Saved data entries
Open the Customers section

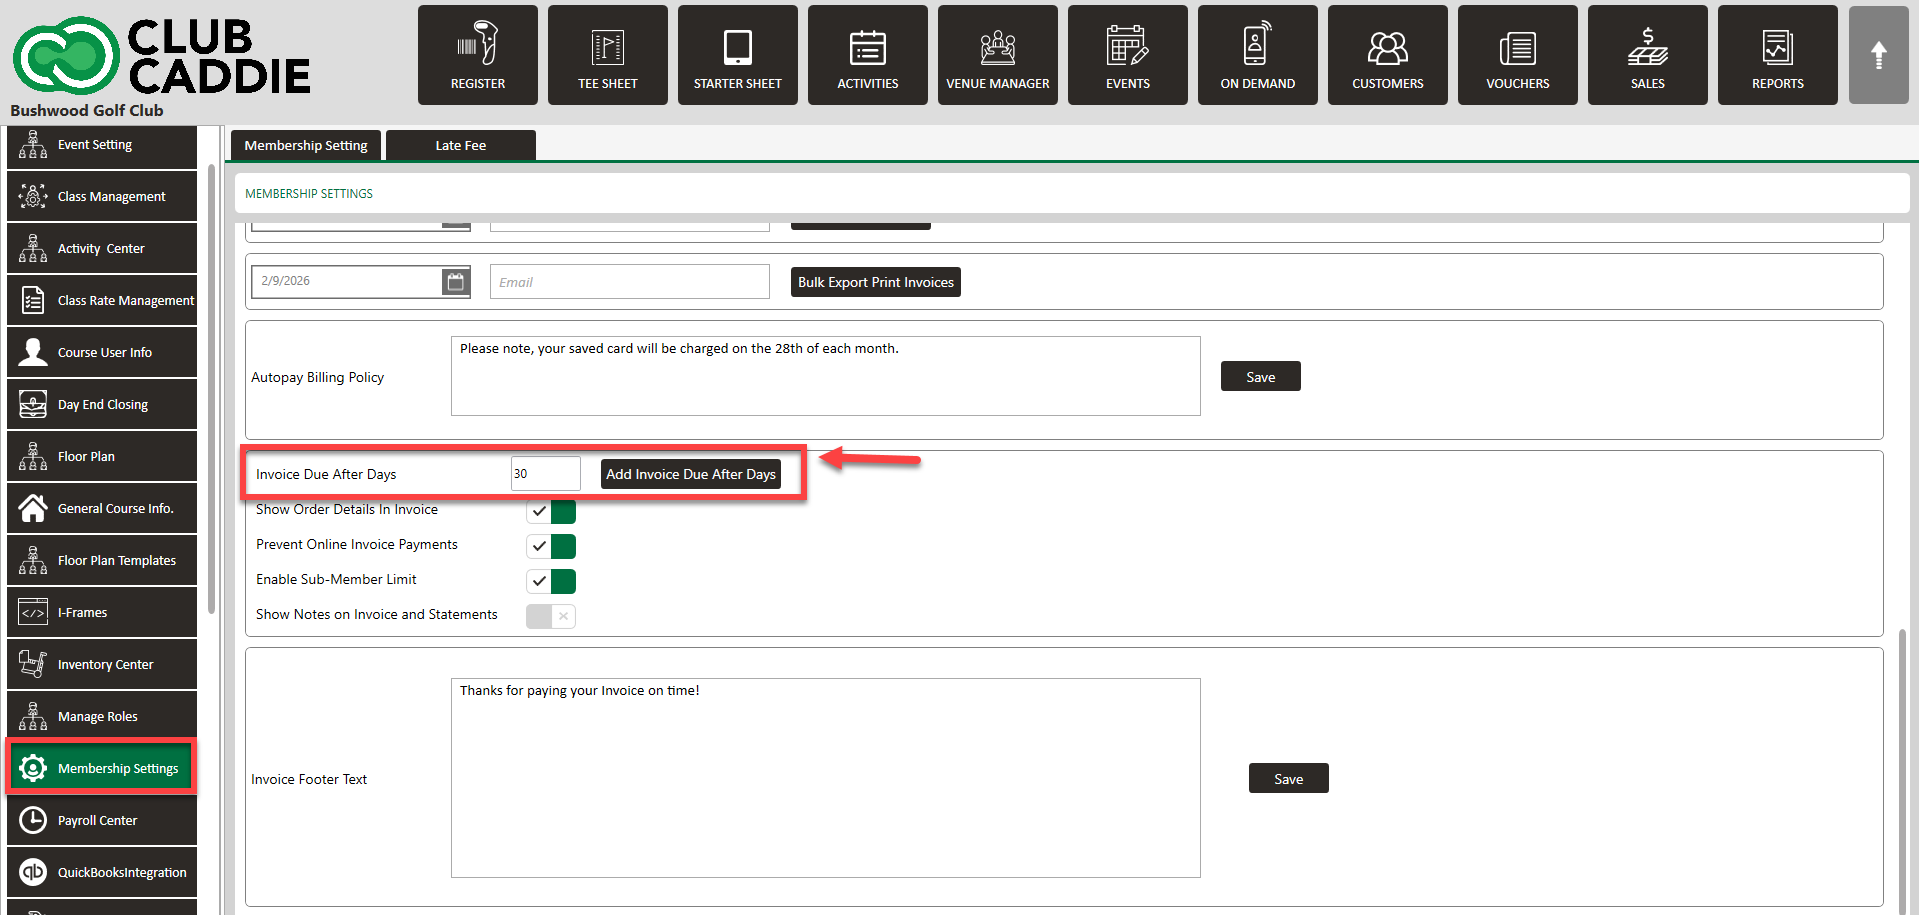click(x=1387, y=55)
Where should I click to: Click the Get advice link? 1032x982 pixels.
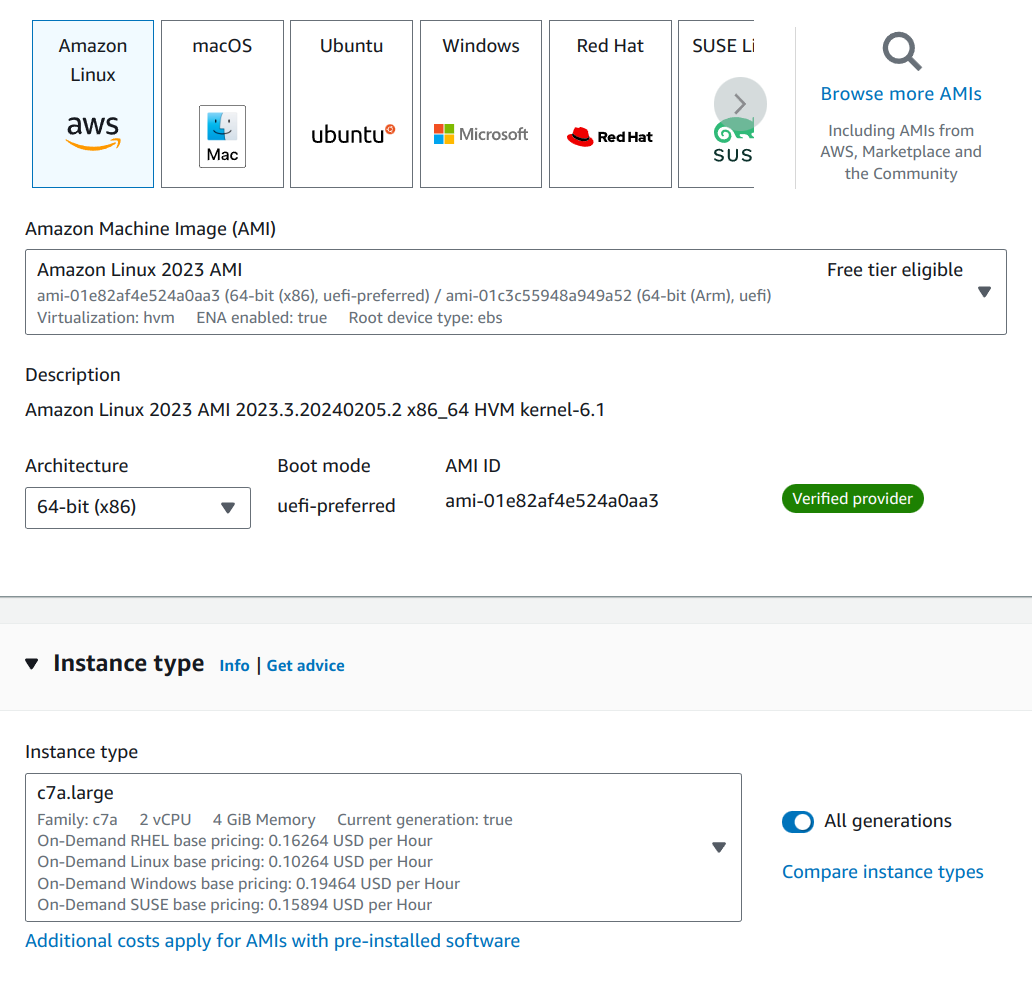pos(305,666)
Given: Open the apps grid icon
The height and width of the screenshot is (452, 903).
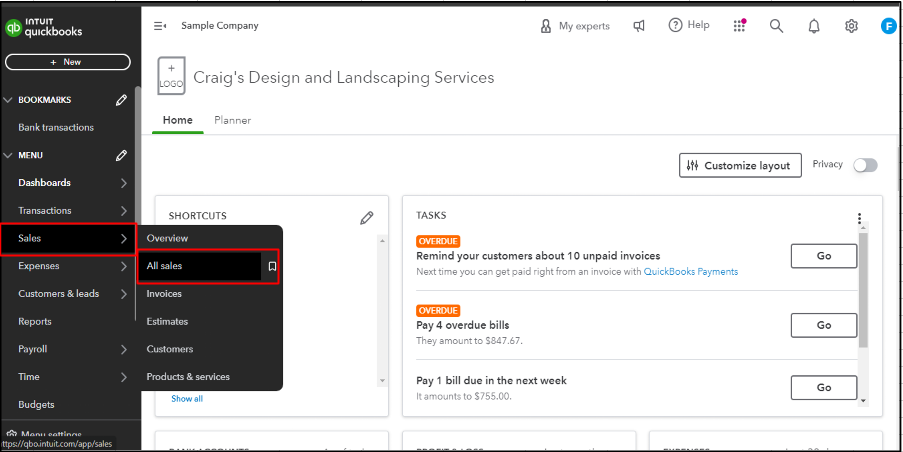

**ABOUT THIS EXERCISE:**
Drop the pictures, then write out only the lines running from the one containing "Given: Open the apps grid icon" through the last line above, both included, exactly.

**RESPONSE AREA:**
Given: Open the apps grid icon
The height and width of the screenshot is (452, 903).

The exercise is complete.